Aim:
Show each line of the material below that contains the string "width". Case counts.

Exercise inputs:
+-------+

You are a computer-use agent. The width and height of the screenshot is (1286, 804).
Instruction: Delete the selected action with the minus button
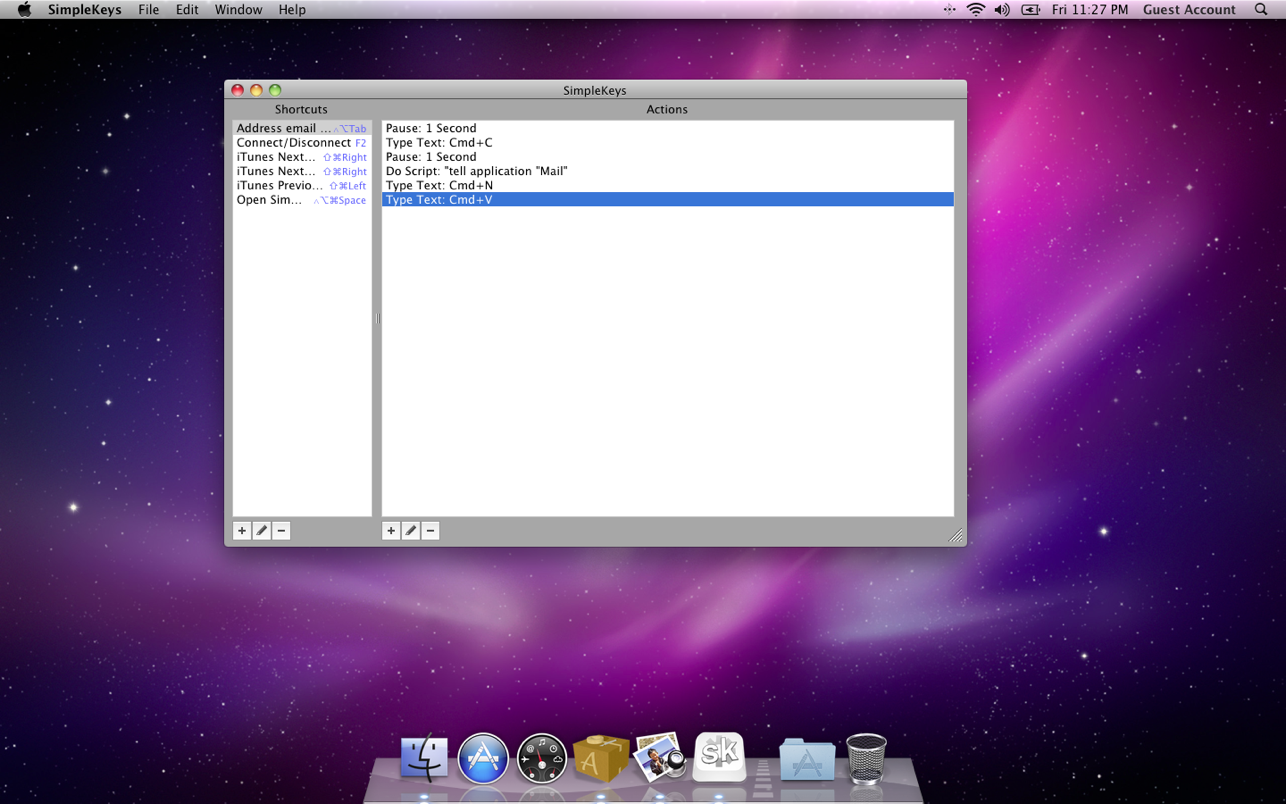[x=430, y=531]
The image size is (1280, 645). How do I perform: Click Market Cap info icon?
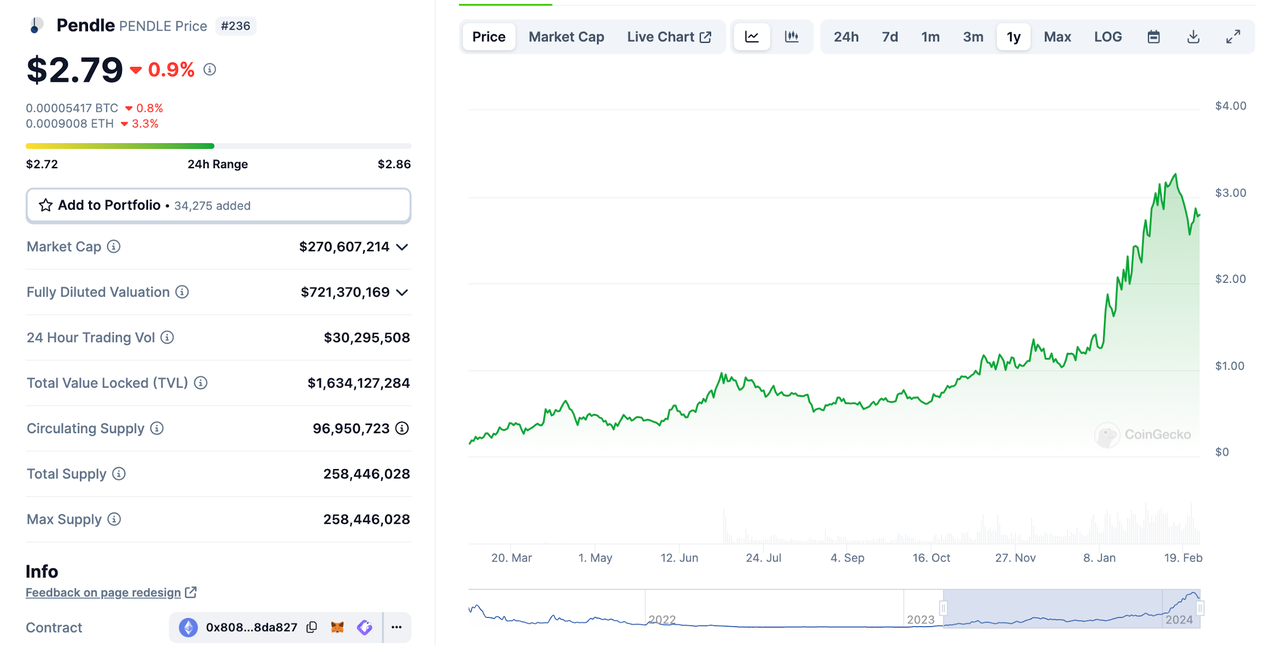(x=114, y=247)
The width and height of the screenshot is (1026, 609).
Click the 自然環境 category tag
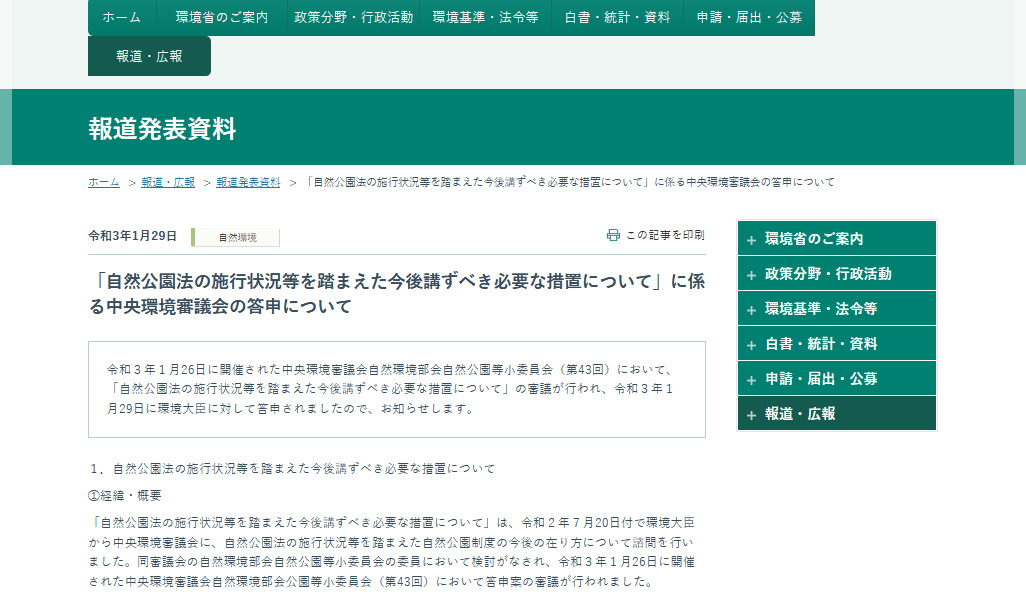237,237
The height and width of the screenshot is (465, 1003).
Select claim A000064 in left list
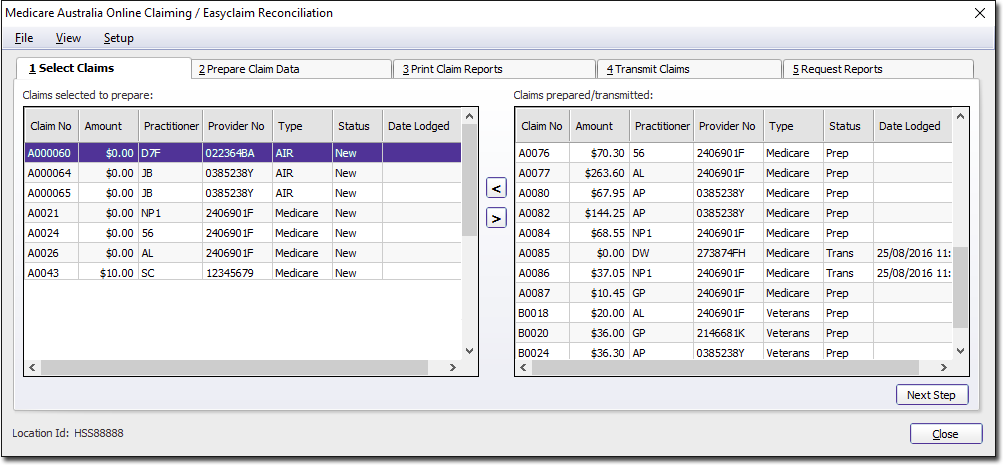[x=51, y=173]
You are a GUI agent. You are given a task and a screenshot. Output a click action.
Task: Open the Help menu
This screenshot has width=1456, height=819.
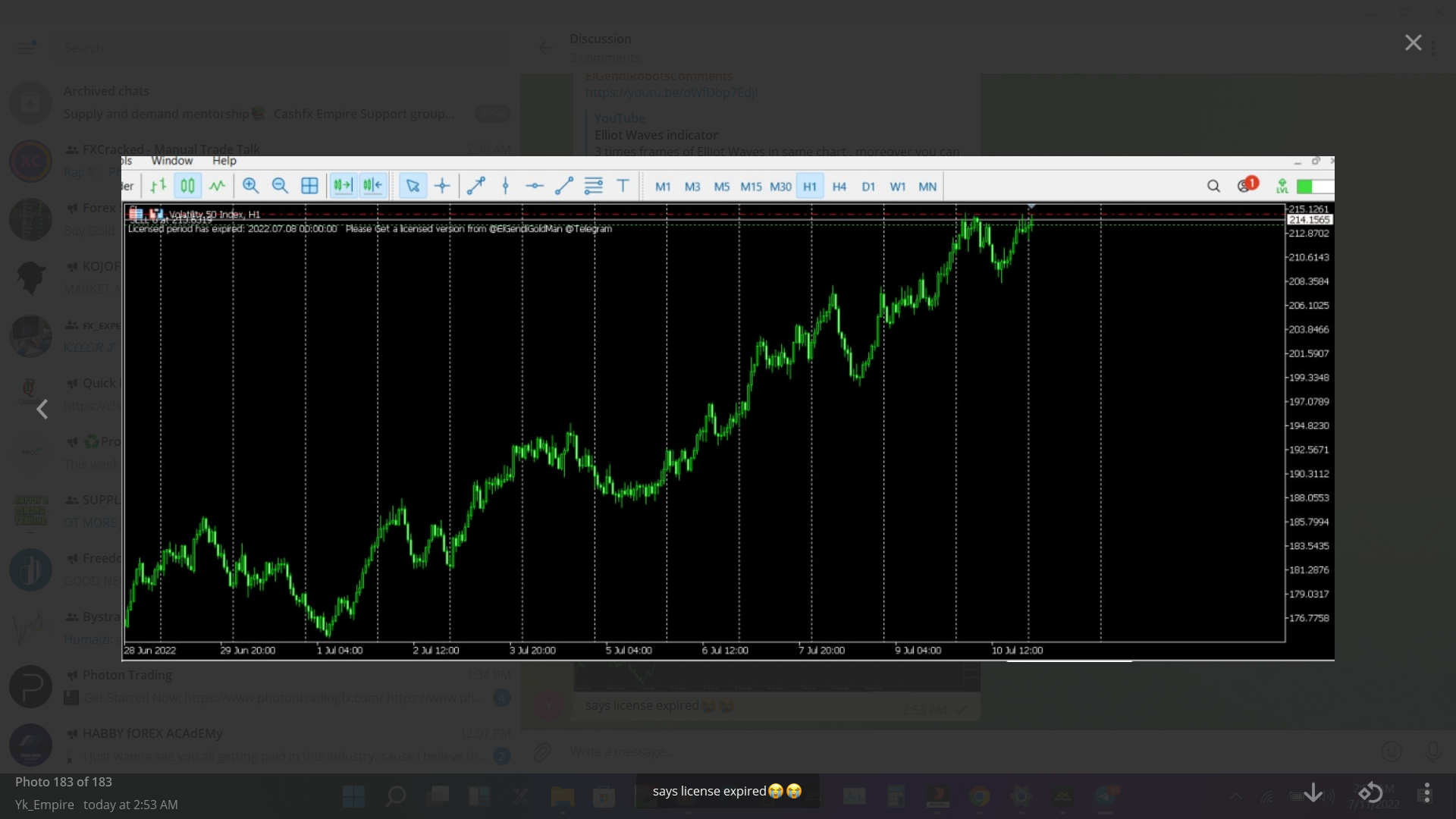tap(224, 161)
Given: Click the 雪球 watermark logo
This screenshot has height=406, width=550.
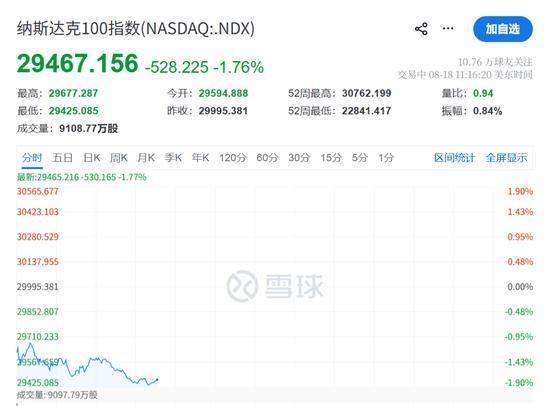Looking at the screenshot, I should [x=275, y=286].
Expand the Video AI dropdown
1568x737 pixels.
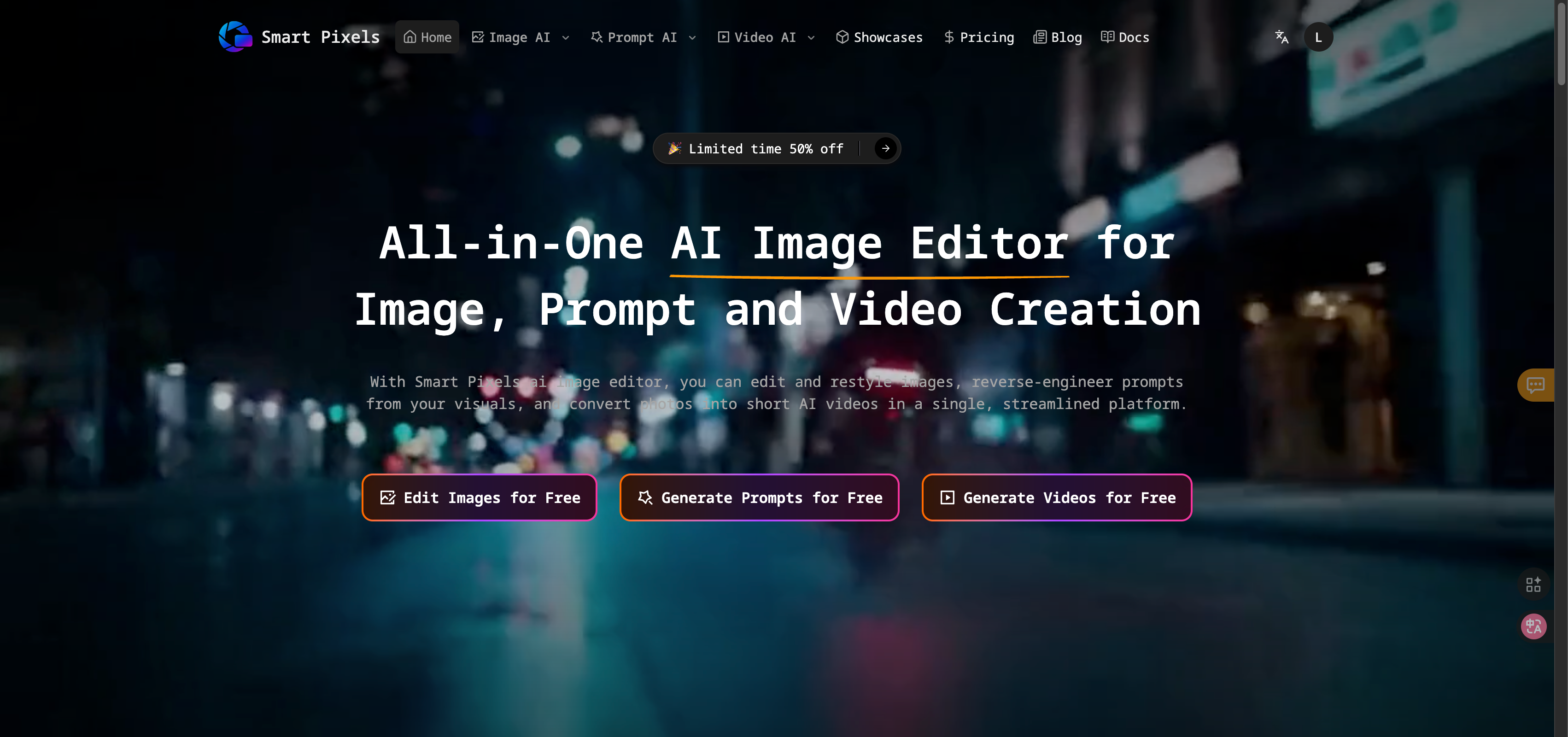(811, 38)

+-------+

Written solution:
You are a computer-use agent. The width and height of the screenshot is (1286, 804).
The width and height of the screenshot is (1026, 609).
The height and width of the screenshot is (465, 1003).
This screenshot has width=1456, height=819.
This screenshot has height=406, width=550.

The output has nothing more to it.